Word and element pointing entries
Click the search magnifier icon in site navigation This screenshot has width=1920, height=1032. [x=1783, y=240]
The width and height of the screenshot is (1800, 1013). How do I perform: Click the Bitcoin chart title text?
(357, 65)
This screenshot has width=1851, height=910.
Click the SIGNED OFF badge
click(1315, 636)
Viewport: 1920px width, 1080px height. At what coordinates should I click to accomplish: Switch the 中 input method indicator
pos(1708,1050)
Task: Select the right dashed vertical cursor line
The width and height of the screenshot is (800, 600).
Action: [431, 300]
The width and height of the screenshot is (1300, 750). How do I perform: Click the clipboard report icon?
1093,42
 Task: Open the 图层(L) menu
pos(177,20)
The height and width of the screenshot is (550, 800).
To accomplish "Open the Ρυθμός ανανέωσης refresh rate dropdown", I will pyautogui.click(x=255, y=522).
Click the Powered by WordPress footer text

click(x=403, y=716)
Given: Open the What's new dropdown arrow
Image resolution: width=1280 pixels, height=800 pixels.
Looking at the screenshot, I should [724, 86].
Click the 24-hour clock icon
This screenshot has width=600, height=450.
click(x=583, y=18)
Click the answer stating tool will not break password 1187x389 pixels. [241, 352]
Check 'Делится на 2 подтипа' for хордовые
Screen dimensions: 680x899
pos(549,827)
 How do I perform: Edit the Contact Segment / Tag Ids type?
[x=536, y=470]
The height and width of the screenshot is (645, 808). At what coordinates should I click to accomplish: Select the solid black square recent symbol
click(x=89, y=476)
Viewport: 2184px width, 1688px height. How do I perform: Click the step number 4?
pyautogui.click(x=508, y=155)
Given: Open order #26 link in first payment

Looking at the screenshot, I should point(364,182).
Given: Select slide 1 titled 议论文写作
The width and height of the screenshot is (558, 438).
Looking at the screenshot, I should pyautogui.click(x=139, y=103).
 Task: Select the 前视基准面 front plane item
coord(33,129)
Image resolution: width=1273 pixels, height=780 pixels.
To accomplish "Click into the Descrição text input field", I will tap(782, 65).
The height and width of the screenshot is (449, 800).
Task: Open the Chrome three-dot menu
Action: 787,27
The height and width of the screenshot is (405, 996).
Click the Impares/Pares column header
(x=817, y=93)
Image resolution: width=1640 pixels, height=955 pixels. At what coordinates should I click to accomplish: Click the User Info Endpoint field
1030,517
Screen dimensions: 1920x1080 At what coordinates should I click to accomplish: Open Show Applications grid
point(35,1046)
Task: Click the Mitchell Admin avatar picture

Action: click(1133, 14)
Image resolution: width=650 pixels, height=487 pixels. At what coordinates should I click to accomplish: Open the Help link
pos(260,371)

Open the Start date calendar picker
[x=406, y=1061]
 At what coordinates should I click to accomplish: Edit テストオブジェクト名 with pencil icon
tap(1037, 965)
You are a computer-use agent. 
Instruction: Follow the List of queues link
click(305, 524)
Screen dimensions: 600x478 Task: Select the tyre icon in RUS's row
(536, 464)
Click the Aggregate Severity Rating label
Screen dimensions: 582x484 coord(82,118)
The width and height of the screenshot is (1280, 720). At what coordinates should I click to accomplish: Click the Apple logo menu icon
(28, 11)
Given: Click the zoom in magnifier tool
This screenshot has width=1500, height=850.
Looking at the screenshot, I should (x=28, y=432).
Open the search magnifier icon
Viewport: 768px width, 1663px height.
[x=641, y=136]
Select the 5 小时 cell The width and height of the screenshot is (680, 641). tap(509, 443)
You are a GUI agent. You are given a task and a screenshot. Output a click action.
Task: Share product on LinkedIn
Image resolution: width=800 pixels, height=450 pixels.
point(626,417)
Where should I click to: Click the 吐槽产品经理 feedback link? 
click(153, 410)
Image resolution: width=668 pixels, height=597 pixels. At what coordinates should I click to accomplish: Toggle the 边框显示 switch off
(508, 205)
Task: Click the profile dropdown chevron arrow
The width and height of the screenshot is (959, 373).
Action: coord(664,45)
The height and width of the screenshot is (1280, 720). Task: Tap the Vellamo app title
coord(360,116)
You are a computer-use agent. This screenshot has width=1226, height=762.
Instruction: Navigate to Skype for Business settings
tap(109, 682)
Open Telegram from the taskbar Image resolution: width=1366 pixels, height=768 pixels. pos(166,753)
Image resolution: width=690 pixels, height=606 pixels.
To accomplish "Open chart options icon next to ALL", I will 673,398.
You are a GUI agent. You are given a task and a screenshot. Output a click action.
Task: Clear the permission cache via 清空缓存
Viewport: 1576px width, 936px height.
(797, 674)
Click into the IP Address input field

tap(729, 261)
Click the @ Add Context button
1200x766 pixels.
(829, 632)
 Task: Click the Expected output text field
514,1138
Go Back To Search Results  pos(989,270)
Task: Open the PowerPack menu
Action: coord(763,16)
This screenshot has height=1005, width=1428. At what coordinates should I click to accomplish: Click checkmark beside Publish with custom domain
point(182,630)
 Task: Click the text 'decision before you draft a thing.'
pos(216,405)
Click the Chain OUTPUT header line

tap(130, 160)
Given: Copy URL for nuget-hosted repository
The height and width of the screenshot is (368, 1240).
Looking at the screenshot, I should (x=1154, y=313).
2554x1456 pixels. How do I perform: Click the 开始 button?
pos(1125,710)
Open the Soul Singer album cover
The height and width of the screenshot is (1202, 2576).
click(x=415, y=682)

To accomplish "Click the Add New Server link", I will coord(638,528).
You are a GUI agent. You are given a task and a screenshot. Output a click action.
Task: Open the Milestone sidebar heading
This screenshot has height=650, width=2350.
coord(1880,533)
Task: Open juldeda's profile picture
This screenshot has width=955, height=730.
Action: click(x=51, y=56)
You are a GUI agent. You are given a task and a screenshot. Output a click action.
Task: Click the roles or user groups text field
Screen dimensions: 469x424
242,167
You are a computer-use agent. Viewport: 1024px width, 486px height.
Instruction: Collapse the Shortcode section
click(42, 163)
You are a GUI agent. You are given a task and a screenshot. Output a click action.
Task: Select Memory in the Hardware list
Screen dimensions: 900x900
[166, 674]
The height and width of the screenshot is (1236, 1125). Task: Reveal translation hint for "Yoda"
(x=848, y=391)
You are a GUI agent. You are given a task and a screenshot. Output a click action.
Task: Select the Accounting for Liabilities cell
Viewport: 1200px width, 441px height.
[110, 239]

Task objective
Rewrite the rows from the first line down through the line containing "pos(1708,1050)", swapping "badge" for "label" and leaving everything else as it is.

Result for this task
Click the search magnifier icon in site navigation This screenshot has width=1920, height=1032. [x=1783, y=240]
The width and height of the screenshot is (1800, 1013). How do I perform: Click the Bitcoin chart title text?
(357, 65)
This screenshot has width=1851, height=910.
Click the SIGNED OFF label
click(1315, 636)
Viewport: 1920px width, 1080px height. At what coordinates should I click to accomplish: Switch the 中 input method indicator
pos(1708,1050)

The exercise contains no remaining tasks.